━━━ Study material

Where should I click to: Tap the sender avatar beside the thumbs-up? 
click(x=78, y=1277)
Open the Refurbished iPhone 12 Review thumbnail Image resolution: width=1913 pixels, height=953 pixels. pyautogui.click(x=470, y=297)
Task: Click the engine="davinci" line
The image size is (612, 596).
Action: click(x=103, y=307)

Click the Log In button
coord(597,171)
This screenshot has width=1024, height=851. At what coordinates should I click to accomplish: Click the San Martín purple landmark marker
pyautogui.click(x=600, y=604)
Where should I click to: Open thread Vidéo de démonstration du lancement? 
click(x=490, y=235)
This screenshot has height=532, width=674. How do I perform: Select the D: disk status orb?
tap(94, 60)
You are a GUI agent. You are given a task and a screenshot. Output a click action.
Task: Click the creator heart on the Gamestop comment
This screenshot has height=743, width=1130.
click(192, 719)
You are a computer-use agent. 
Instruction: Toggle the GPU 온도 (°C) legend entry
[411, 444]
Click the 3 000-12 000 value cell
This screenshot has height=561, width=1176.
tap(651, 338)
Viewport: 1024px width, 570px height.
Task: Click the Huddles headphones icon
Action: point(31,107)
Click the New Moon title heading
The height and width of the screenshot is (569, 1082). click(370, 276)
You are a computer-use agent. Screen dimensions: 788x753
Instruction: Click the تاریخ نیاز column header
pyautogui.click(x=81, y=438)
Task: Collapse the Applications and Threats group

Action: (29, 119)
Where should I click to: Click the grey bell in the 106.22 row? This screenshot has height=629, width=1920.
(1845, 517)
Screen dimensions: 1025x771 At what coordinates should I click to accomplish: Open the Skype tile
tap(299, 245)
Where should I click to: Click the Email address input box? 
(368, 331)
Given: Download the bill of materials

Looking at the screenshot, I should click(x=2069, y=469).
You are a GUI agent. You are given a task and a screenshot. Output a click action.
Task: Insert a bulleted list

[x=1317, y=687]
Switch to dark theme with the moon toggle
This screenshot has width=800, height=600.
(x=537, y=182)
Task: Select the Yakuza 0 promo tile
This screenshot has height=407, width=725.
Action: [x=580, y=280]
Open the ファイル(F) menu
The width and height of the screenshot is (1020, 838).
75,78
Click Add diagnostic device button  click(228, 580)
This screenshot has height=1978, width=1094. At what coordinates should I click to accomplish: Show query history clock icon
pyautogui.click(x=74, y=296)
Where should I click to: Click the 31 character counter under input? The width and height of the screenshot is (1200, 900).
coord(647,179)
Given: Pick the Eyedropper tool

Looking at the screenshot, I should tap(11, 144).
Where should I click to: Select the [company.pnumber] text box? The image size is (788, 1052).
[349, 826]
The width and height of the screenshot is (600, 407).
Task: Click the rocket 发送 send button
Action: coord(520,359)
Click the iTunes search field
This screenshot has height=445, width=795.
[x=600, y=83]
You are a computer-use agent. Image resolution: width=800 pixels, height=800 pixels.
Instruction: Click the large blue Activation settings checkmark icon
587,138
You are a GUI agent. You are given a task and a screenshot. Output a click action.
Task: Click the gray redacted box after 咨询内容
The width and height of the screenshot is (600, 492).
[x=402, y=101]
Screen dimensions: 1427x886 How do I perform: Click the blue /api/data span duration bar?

━━━━━━

◆ Action item
An exact written copy of every entry is the required answer.

◆ Problem solution
Where should I click to: Tap the sender avatar beside the thumbs-up? 
click(x=78, y=1277)
Open the Refurbished iPhone 12 Review thumbnail Image resolution: width=1913 pixels, height=953 pixels. pyautogui.click(x=470, y=297)
Task: Click the engine="davinci" line
The image size is (612, 596).
Action: click(x=103, y=307)

Click the Log In button
coord(597,171)
This screenshot has width=1024, height=851. At what coordinates should I click to accomplish: Click the San Martín purple landmark marker
pyautogui.click(x=600, y=604)
Where should I click to: Open thread Vidéo de démonstration du lancement? 
click(x=490, y=235)
This screenshot has height=532, width=674. How do I perform: Select the D: disk status orb?
tap(94, 60)
You are a GUI agent. You are given a task and a screenshot. Output a click action.
Task: Click the creator heart on the Gamestop comment
This screenshot has height=743, width=1130.
click(192, 719)
You are a computer-use agent. 
Instruction: Toggle the GPU 온도 (°C) legend entry
[411, 444]
Click the 3 000-12 000 value cell
This screenshot has height=561, width=1176.
tap(651, 338)
Viewport: 1024px width, 570px height.
Task: Click the Huddles headphones icon
Action: point(31,107)
Click the New Moon title heading
The height and width of the screenshot is (569, 1082). click(370, 276)
You are a computer-use agent. Screen dimensions: 788x753
Instruction: Click the تاریخ نیاز column header
pyautogui.click(x=81, y=438)
Task: Collapse the Applications and Threats group

Action: (29, 119)
Where should I click to: Click the grey bell in the 106.22 row? This screenshot has height=629, width=1920.
(1845, 517)
Screen dimensions: 1025x771 At what coordinates should I click to accomplish: Open the Skype tile
tap(299, 245)
Where should I click to: Click the Email address input box? 
(368, 331)
Given: Download the bill of materials

Looking at the screenshot, I should click(x=2069, y=469).
You are a GUI agent. You are given a task and a screenshot. Output a click action.
Task: Insert a bulleted list

[x=1317, y=687]
Switch to dark theme with the moon toggle
This screenshot has width=800, height=600.
(x=537, y=182)
Task: Select the Yakuza 0 promo tile
This screenshot has height=407, width=725.
Action: [x=580, y=280]
Open the ファイル(F) menu
The width and height of the screenshot is (1020, 838).
75,78
Click Add diagnostic device button  click(228, 580)
This screenshot has height=1978, width=1094. At what coordinates should I click to accomplish: Show query history clock icon
pyautogui.click(x=74, y=296)
Where should I click to: Click the 31 character counter under input? The width and height of the screenshot is (1200, 900).
coord(647,179)
Given: Pick the Eyedropper tool

Looking at the screenshot, I should tap(11, 144).
Where should I click to: Select the [company.pnumber] text box? The image size is (788, 1052).
[349, 826]
The width and height of the screenshot is (600, 407).
Task: Click the rocket 发送 send button
Action: coord(520,359)
Click the iTunes search field
This screenshot has height=445, width=795.
[x=600, y=83]
You are a computer-use agent. Image resolution: width=800 pixels, height=800 pixels.
Instruction: Click the large blue Activation settings checkmark icon
587,138
You are a GUI agent. You are given a task and a screenshot. Output a click action.
Task: Click the gray redacted box after 咨询内容
The width and height of the screenshot is (600, 492).
[x=402, y=101]
Screen dimensions: 1427x886 How do I perform: Click the blue /api/data span duration bar?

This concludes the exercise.